Important clues which led us to the diagnosis of SCHAD deficiency in our patients came from the abnormal organic aciduria, with evidence of partial fatty acid oxidation in samples collected during metabolic decompensation(Fig. 1). These organic acid profiles demonstrated ketonuria, with 3-hydroxybutyric acid being the most prominent peak, and saturated and unsaturated 3-hydroxydicarboxylic aciduria of chain lengths C6-C14 with relatively larger amounts of the shorter chain length intermediates. In our experience, this pattern is not seen in other ketotic conditions, such as diabetic ketoacidosis or starvation-induced ketosis, and is essentially a mirror-image of the pattern seen in LCHAD deficiency(12). Enzyme analysis in whole skin fibroblast preparations revealed reduced SCHAD activity, but with an unusual high residual activity. It was necessary to isolate mitochondria to demonstrate the enzyme defect. We assume that the high level of residual enzyme activity in whole cell preparations relates to the presence of extramitochondrial enzyme(s) capable of converting acetoacetyl-CoA to 3-hydroxybutyryl-CoA.

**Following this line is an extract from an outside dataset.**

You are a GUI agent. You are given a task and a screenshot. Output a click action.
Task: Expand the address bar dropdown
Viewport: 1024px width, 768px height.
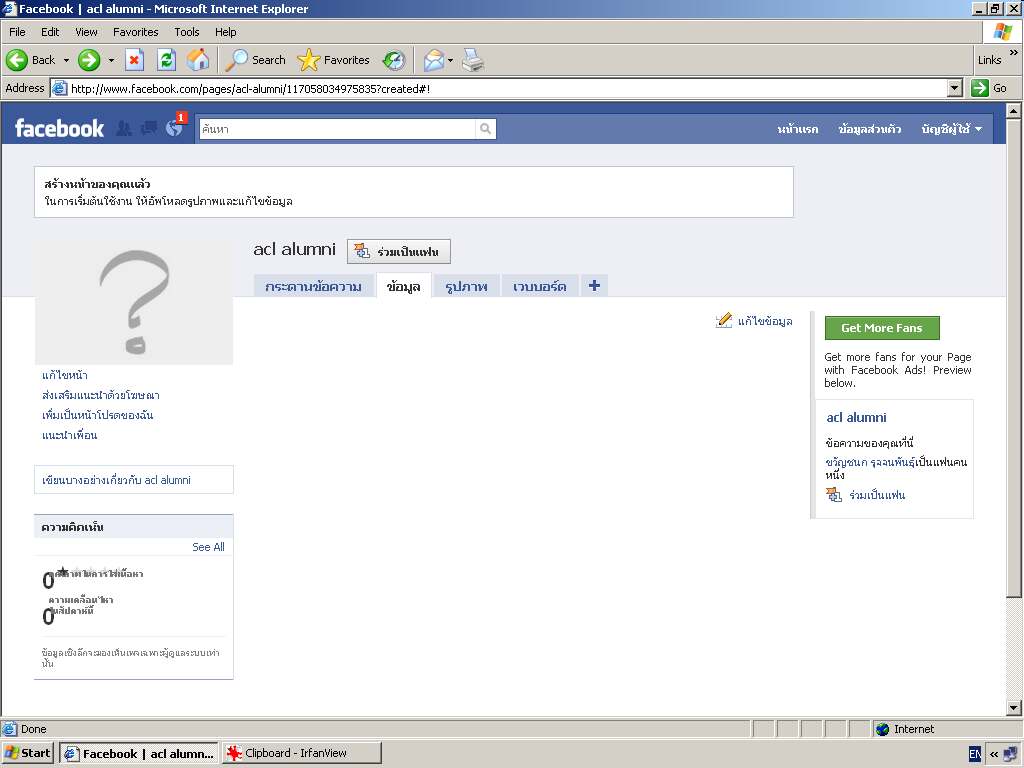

High residual SCHAD activity was also observed in a patient recently reported to have muscle-specific SCHAD deficiency(13). This was a 16-y-old girl who presented with recurrent myoglobinuria and encephalopathy and who had normal SCHAD activity in skin fibroblasts. To date, there is no strong evidence to suggest tissue-specific isoforms of SCHAD, and it is not possible to confirm the diagnosis in that patient in the absence of data from isolated muscle mitochondria. Our patients presented at a much younger age and do not have evidence of significant muscle involvement. The demonstration of intermediate enzyme activity in the mother of one of our patients, an obligate SCHAD heterozygote, supports the expectation that SCHAD deficiency, as all other known fatty acid oxidation disorders, is an autosomal recessive disease.

The lengthy investigations to exclude Munchausen's disease by proxy in patient 1 serve as an important reminder that physicians need to consider metabolic causes in the differential diagnosis of hypoglycemia and/or atypical illnesses in children(14).

Ketotic hypoglycemia is the most common syndrome of idiopathic hypoglycemia in infancy. Once recognized, the treatment directed at preventing the starvation-induced ketoacidosis is relatively simple and effective. These cases indicate that SCHAD deficiency is responsible for at least some cases of ketotic hypoglycemia and advocate appropriate metabolic and enzymatic studies for confirmatory purposes. We hope that awareness of this disorder and routine organic acid screening of children presenting with recurrent ketotic hypoglycemia could lead to determine the true incidence of SCHAD deficiency in this population.